Mondelez's iconic Cadbury brand has switched up its logo after more than 50 years. Cadbury confirmed to several media houses that it spent less than £500,000 (SG$878,850) for the logo change after initial rumours placed the number at £1 million. A Cadbury spokesperson confirmed to Marketing that the cost of this work was "nowhere near" the £1million figure that has recently been suggested and reported in the press. According to Cadbury, the new identity is intended to be a celebration of the brand’s "inherent generous" spirit whilst incorporating a distinctive and modern twist. The new elevated packaging includes a redrawn wordmark, new iconography and typography, making the look and feel more natural, authentic, and high quality.
Despite spending a significant amount on the rebrand, many netizens, with untrained designer eyes, were not able to distinguish the difference at first glance. But here's the breakdown, the old logo has a thicker stroke as compared to the new logo which represents a more cursive signed signature. Meanwhile, a closer look also reveals that the letter "u" is clearly defined in the new logo as opposed to the old one.
Old logo and packaging:
Currently, the new brand identity is set to launch first in Australia in May, followed by the UK and Ireland, South Africa and Malaysia later in the year, with further markets launching at the beginning of 2021.The branding agency behind Cadbury's rebranding efforts is said to be Bulletproof, which has since uploaded all of Cadbury's new rebranding collaterals on its own website.
According to Cadbury, the brand was reinvigorating itself as a progressive brand, and as such bearing the signature of founder John Cadbury himself. However, the use of signature as a brand logo is not new to the confectionary brand.Back in 1921, Cadbury's script logo was based on the signature of William Cadbury, grandson of John Cadbury. The logo later evolved into a thicker stroke and helmed a purple tone for decades.
Renovation of heritage assets
Despite netizens' criticism of the lack of visibility on a rebrand costing hundreds of thousands, branding experts Marketing spoke to lauded Cadbury's brand refresh and coming across as a more authentic brand. According to Graham Hitchmough, regional chief operations officer at Bonsey Design, the packaging balances a renovation of heritage assets with the need for immediate shelf impact and variant navigation. He added that there is wit, craft and pragmatism in the approach which may help Cadbury claw back some lost ground from more mass premium labels.
The packaging balances a renovation of heritage assets with the need for immediate shelf impact and variant navigation.
However, he was quick to add that the furore over the alleged cost of the rebrand and the dominating focus on the change to the signature wordmark is "symptomatic" of how coverage of this type of brand work can be reductive and misinformed. "For a business the size of Cadbury there are a great many contributing factors to the cost of change, but if they get it right – and it looks like they may have done – the rewards will be far greater," he explained.
Agreeing with Hitchmough's view on netizens' reactions over the alleged cost of rebrand, Ambrish Chaudhry, managing strategy director, Superunion Singapore said it is myopic to look at a rebrand as just a logo change. "Often the full impact of a rebranding exercise is not immediately visible.
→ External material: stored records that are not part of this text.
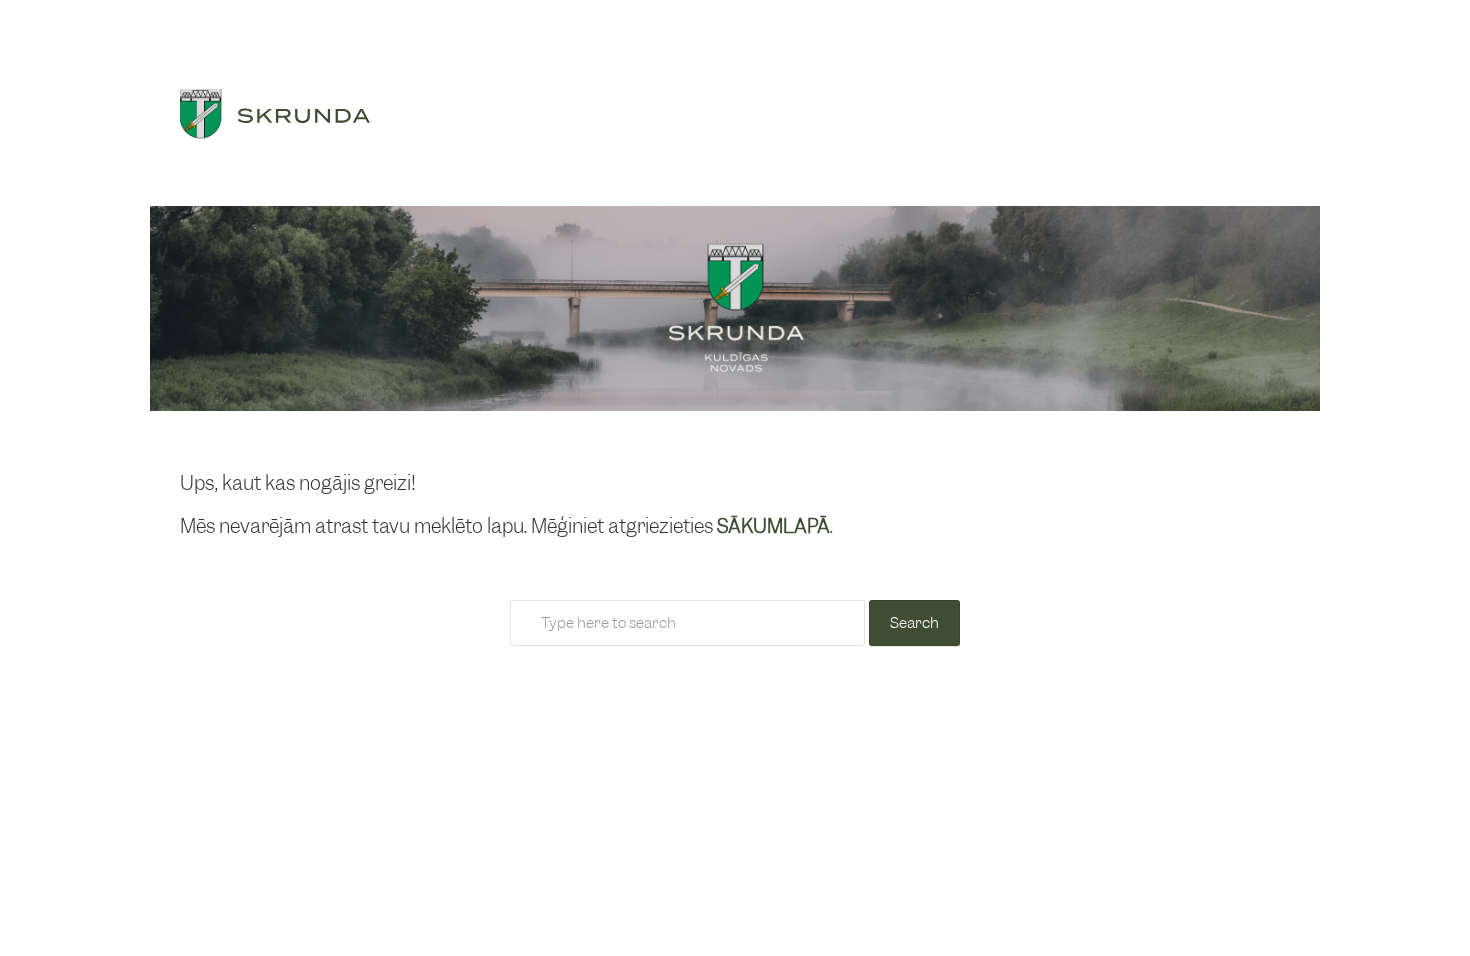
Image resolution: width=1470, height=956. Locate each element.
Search (914, 623)
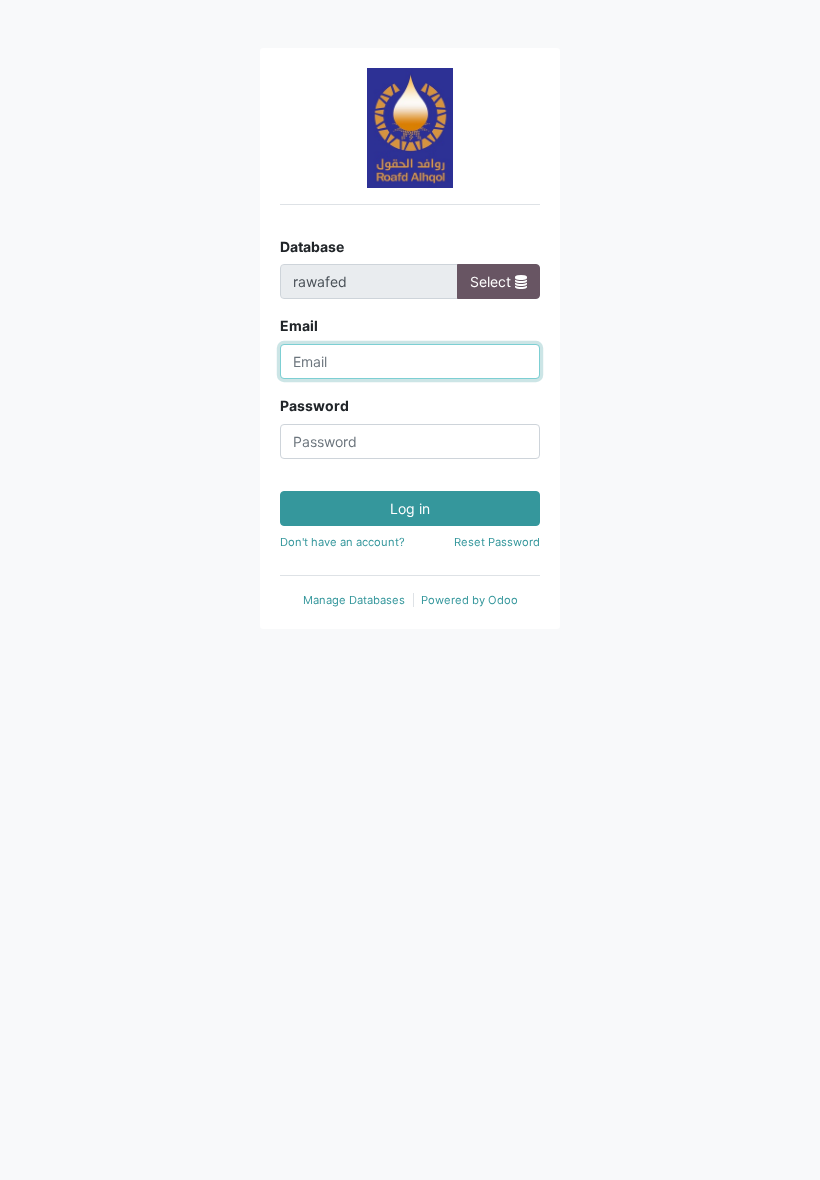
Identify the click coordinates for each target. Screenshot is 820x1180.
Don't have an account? (342, 542)
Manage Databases (354, 600)
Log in (410, 508)
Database (312, 246)
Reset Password (497, 542)
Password (314, 405)
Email (299, 325)
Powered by (469, 600)
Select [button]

The best rebrands capture the strength of the brand’s heritage and the ambition of the business moving forward, and that gets reflected not only in the logo but also in the brand’s communication, personality, tonality and indeed in the organisation’s culture," he added.
It is myopic to look at a rebrand as just a logo change.
To Chaudhry, in moving from joy to generosity, the Dairy Milk brand is going right back to its roots and the ethos of its storied founder, which according to him, is "sure" way of making the brand come across as more authentic. According to Chaudhry, this could potentially aid Cadbury to stand up against the onslaught of artisanal chocolates and other emerging snacks.
Chaudhry also added that the rebrand also maximises the use of iconic brand elements such as the two milk glasses and the colour purple, and brings the sub-brands visually closer to the Dairy Milk brand while retaining some of its own personality.
"Overall the re-brand adds a fresh new sheen to the brand even as it takes it back to its roots. And as I share a piece of Dairy Milk with my six-year-old daughter while writing this, the brand’s future seems secure because of its respect for its past," he said candidly.